In the passage on the Antiquities Act, print the stretch from "In addition to" through "monuments is explicit." without changing a word.

§ **Text provided**:
┄┄┄┄┄┄

By David Treadaway*
The Antiquities Act of 1906 (AA) assigns authority to the President to “declare by public proclamation historic landmarks, historic and prehistoric structures, and other objects of historic or scientific interest that are situated on land owned or controlled by the Federal Government to be national monuments.” It has been employed by presidents for the last century to designate millions of acres of federal land as national monuments. While many environmental groups celebrate the efforts of presidents to designate these lands, there are many who are equally opposed. Congressional opponents have introduced bills in order to clarify the intent of the AA. These bills, if approved under the AA, will codify limitations on the President’s authority to designate monuments, introduce unprecedented authority to reduce or modify existing monuments, and provide states discretion in the approval process – each of which would reverse a century’s worth of legal interpretation and pre-empt imminent judicial interpretation of statutory intent.
Legislative history has given rise to various reviews of executive authority to designate federal land for national monuments. While these reviews have broadly diluted the powers to designate and manage national monuments between the President, Congress, and the Secretary of the Interior – the AA has remained largely unaffected. Congress has been either unable or unwilling to revoke the discretion afforded to the President by the AA. Additionally, whereas other federal land management acts have introduced explicit terminology on the revocation and modification of land designations – the AA has remained silent.
The Trump administration has challenged the Presidential powers as defined in the AA with the recent reduction of Bears Ears National Monument and Grand Staircase-Escalante by eighty-five and fifty percent respectively. President Trump additionally ordered Ryan Zinke, the Secretary of the Interior, to review: the original objectives of the AA, the effects that designations from the past twenty years have on federal and state lands, and the concerns of state, tribal, and local governments with respect to these designations.  President Trump has further ordered review of offshore national monuments in order to promote an America first energy strategy. The large rescissions of national monument land and related Executive Orders suggest a challenge to the current legal interpretation of the AA is imminent.
In addition to the Executive branch seeking to re-interpret the AA, Congress has continually sought to amend it. There have been site specific recommendations that target exemptions of a particular federal land tract without congressional approval, sweeping declarations that look to transfer veto power to the states, and bills that have sought to introduce public comment and added layers of executive agency review. One such pending attempt to modify the AA is by House Natural Resources Chairman Rob Bishop (R-Utah) who recently introduced the National Monument Creation and Protection Act. Representative Bishop’s bill seeks to amend the AA such that almost every state-centric limitation of authority is expressed and presidential authority to reduce or abolish monuments is explicit.

┄┄┄┄┄┄

Data items:
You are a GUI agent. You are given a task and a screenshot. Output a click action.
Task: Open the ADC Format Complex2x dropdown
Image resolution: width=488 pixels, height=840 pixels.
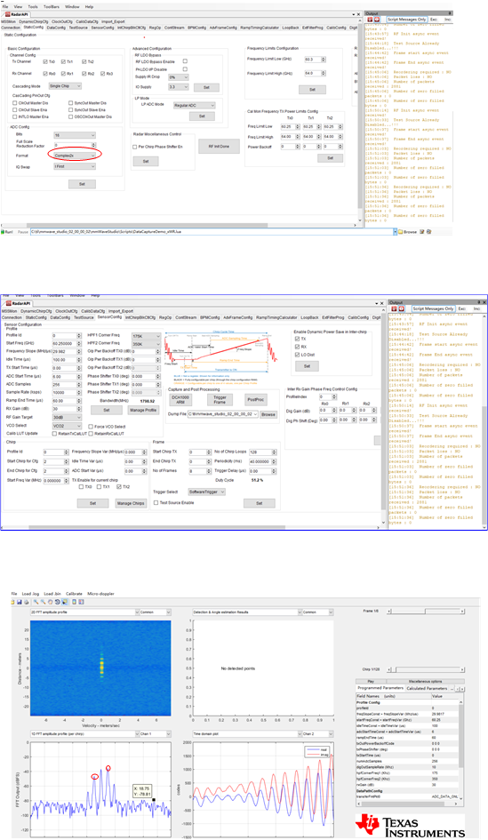click(75, 156)
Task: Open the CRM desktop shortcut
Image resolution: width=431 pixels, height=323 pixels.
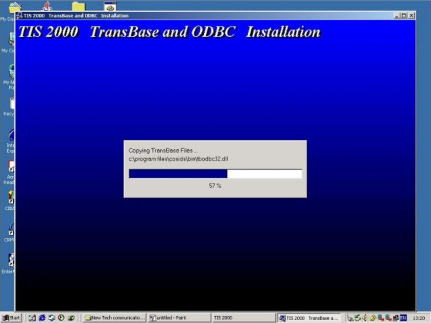Action: coord(11,230)
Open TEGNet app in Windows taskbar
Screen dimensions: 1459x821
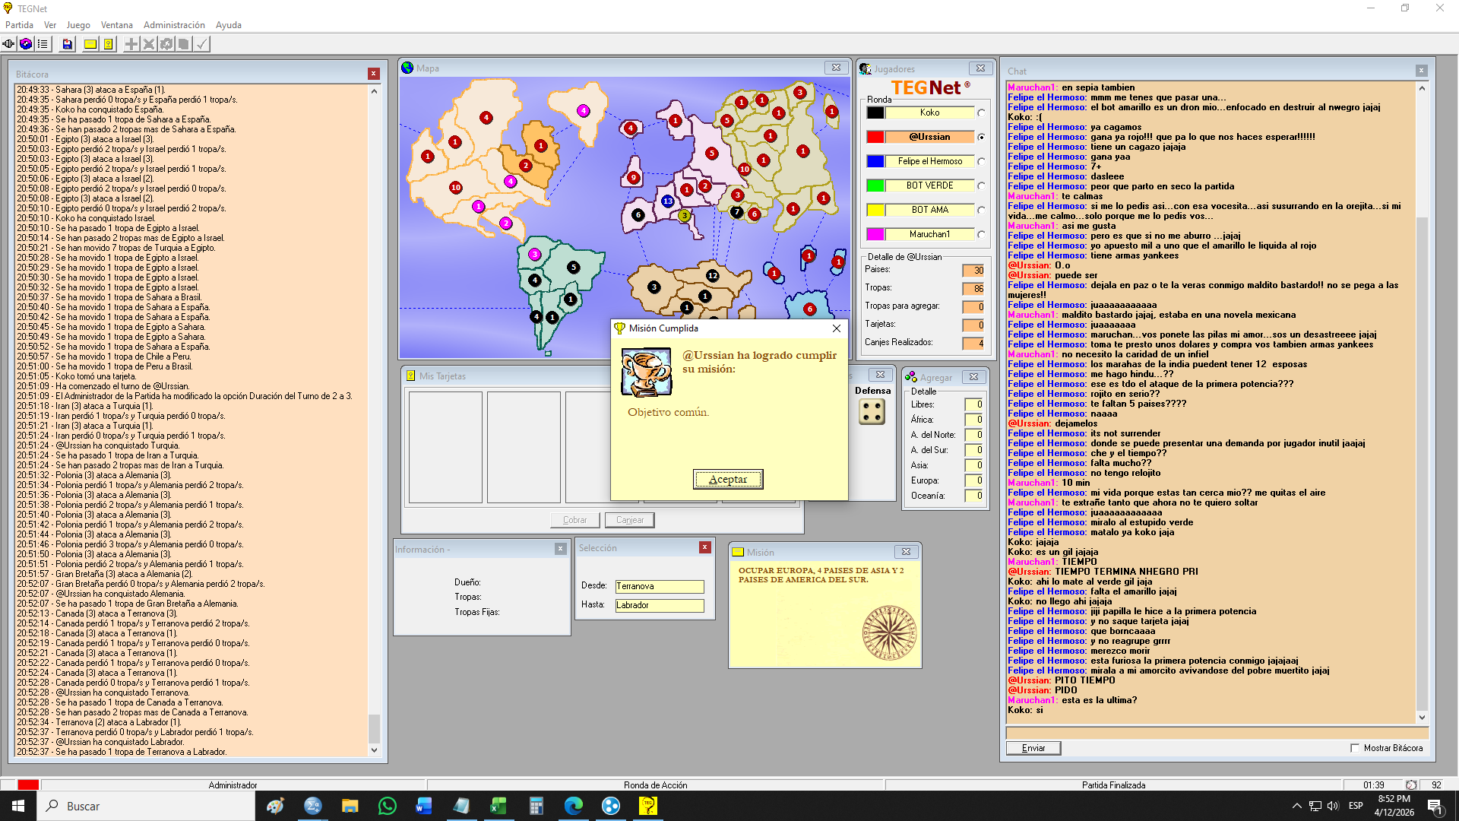pos(648,806)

┄┄┄┄┄┄

§ **The answer**:
In addition to the Executive branch seeking to re-interpret the AA, Congress has continually sought to amend it. There have been site specific recommendations that target exemptions of a particular federal land tract without congressional approval, sweeping declarations that look to transfer veto power to the states, and bills that have sought to introduce public comment and added layers of executive agency review. One such pending attempt to modify the AA is by House Natural Resources Chairman Rob Bishop (R-Utah) who recently introduced the National Monument Creation and Protection Act. Representative Bishop’s bill seeks to amend the AA such that almost every state-centric limitation of authority is expressed and presidential authority to reduce or abolish monuments is explicit.